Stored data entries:
⁂

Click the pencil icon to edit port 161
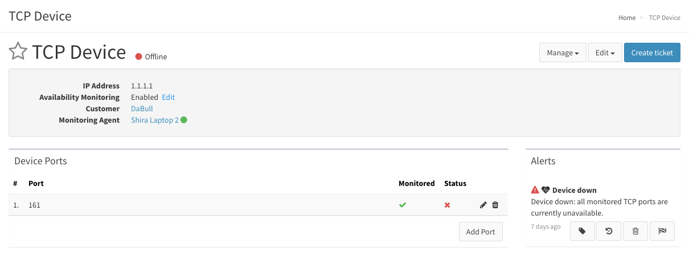click(x=483, y=205)
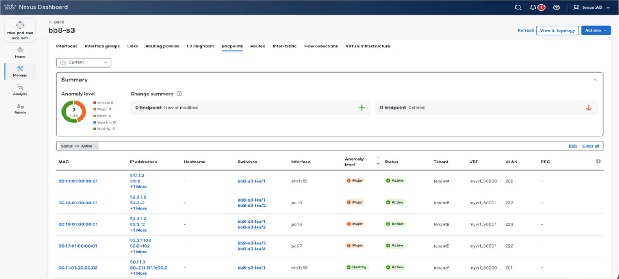
Task: Toggle descending sort on Anomaly level
Action: point(378,164)
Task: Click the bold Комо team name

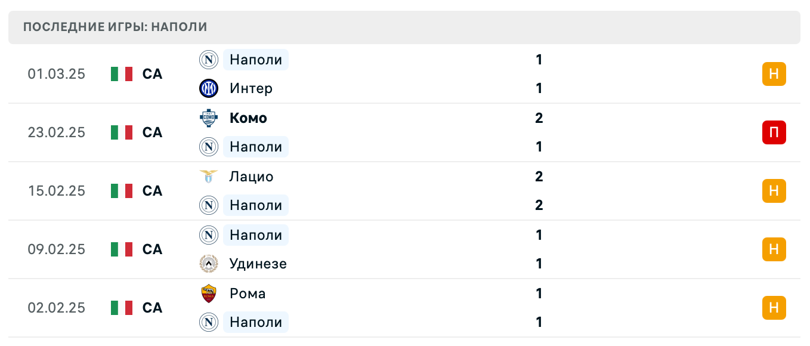Action: [x=248, y=118]
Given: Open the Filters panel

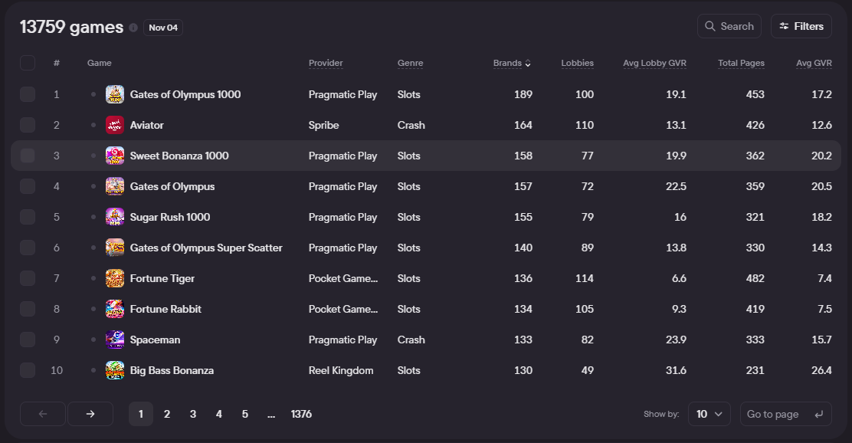Looking at the screenshot, I should [801, 26].
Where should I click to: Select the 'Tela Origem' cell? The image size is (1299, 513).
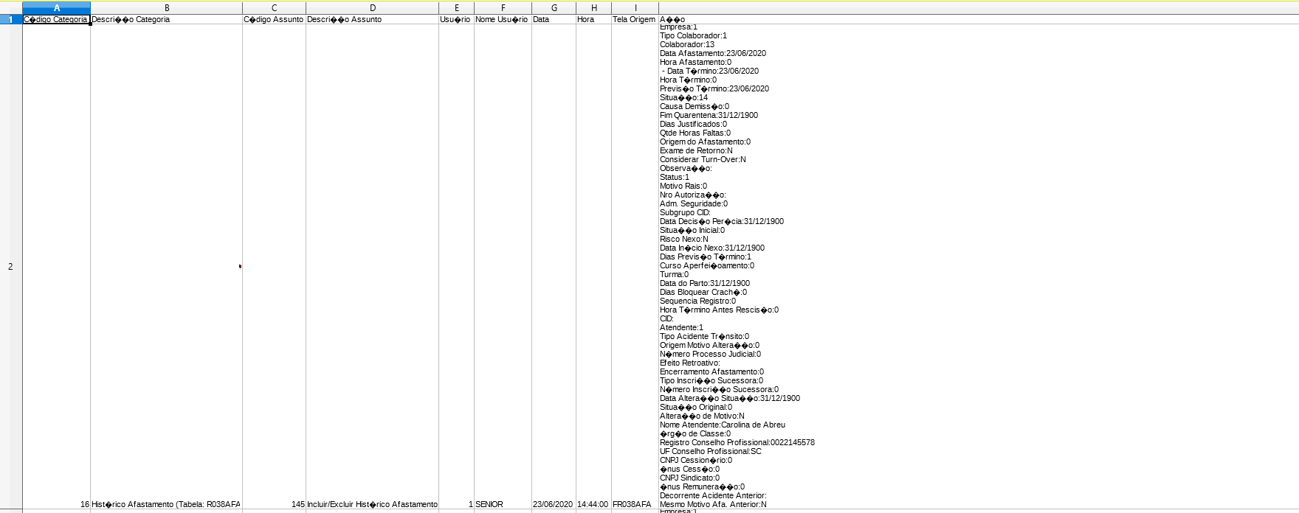[634, 20]
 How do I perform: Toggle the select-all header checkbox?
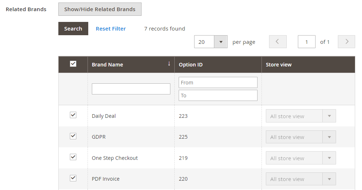pos(73,64)
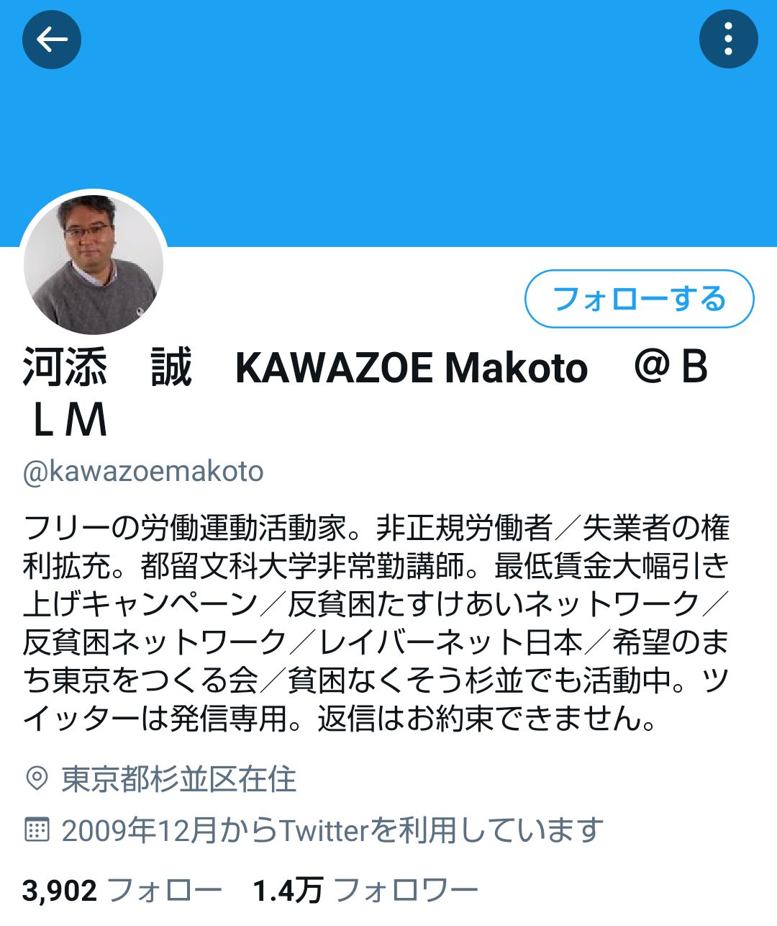Tap the location pin icon
The width and height of the screenshot is (777, 926).
36,778
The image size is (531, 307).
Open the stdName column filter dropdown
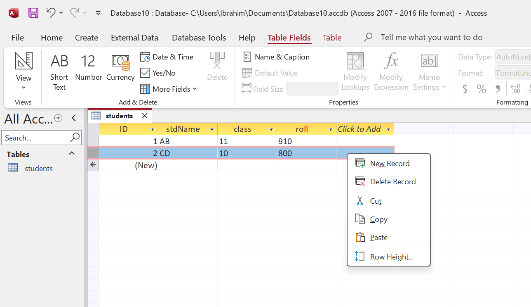click(212, 129)
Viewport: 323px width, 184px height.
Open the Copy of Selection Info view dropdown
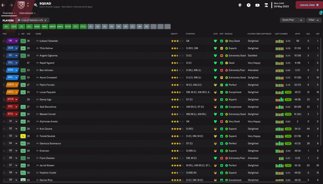(32, 20)
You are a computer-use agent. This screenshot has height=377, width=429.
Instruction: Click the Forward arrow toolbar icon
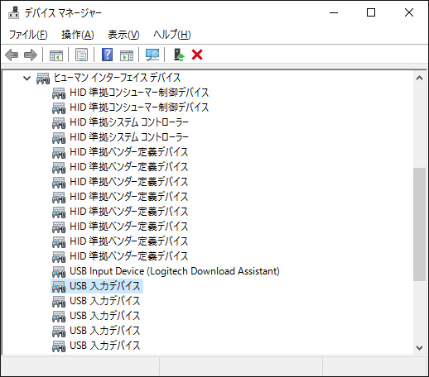tap(31, 55)
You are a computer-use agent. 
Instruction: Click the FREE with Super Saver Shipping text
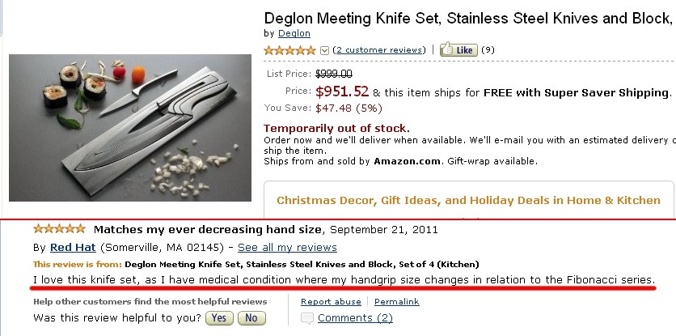pos(577,92)
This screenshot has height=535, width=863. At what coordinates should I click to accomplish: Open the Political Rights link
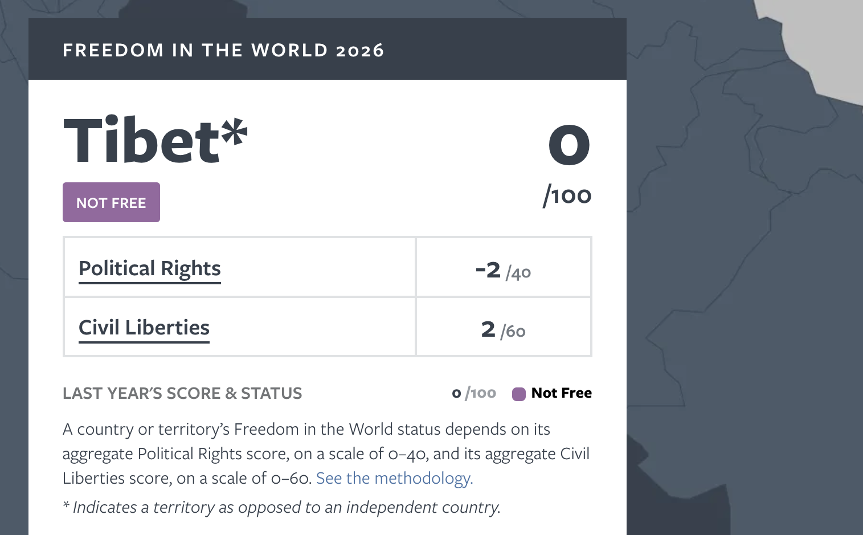pos(150,268)
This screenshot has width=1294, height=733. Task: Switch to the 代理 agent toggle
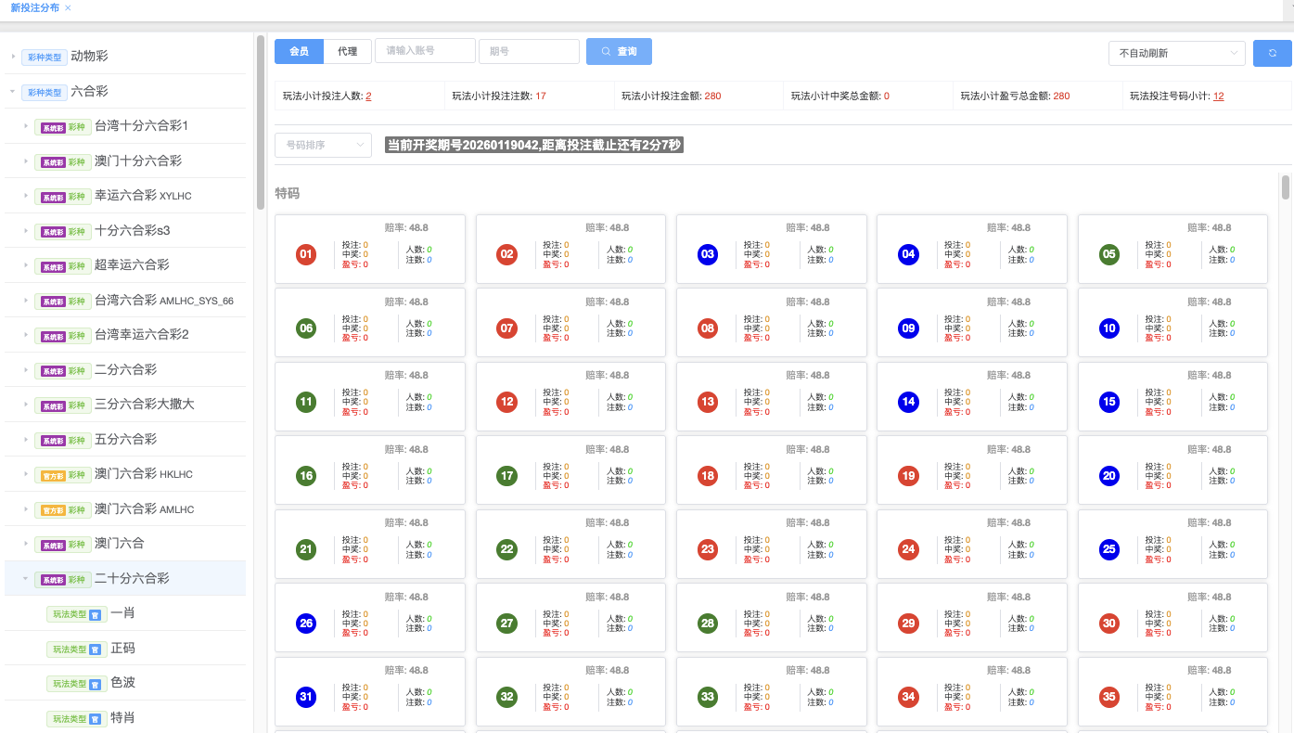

⁂

* TASK BRIEF
Please write out all the entries above exactly, but leave out the pictures.

* RESULT OF THIS EXERCISE
Click the pencil icon to edit port 161
click(x=483, y=205)
Task: Toggle descending sort on Anomaly level
Action: point(378,164)
Task: Click the bold Комо team name

Action: [x=248, y=118]
Given: Open the Filters panel

Looking at the screenshot, I should [801, 26].
Where should I click to: Select the 'Tela Origem' cell? The image size is (1299, 513).
[634, 20]
 How do I perform: Toggle the select-all header checkbox?
pos(73,64)
Tap the location pin icon
The width and height of the screenshot is (777, 926).
36,778
The image size is (531, 307).
Open the stdName column filter dropdown
click(212, 129)
Viewport: 323px width, 184px height.
Open the Copy of Selection Info view dropdown
(32, 20)
You are a computer-use agent. This screenshot has height=377, width=429.
Instruction: Click the Forward arrow toolbar icon
tap(31, 55)
You are a computer-use agent. 
Instruction: Click the FREE with Super Saver Shipping text
pos(577,92)
This screenshot has height=535, width=863. At what coordinates should I click to accomplish: Open the Political Rights link
pos(150,268)
This screenshot has width=1294, height=733. Task: Switch to the 代理 agent toggle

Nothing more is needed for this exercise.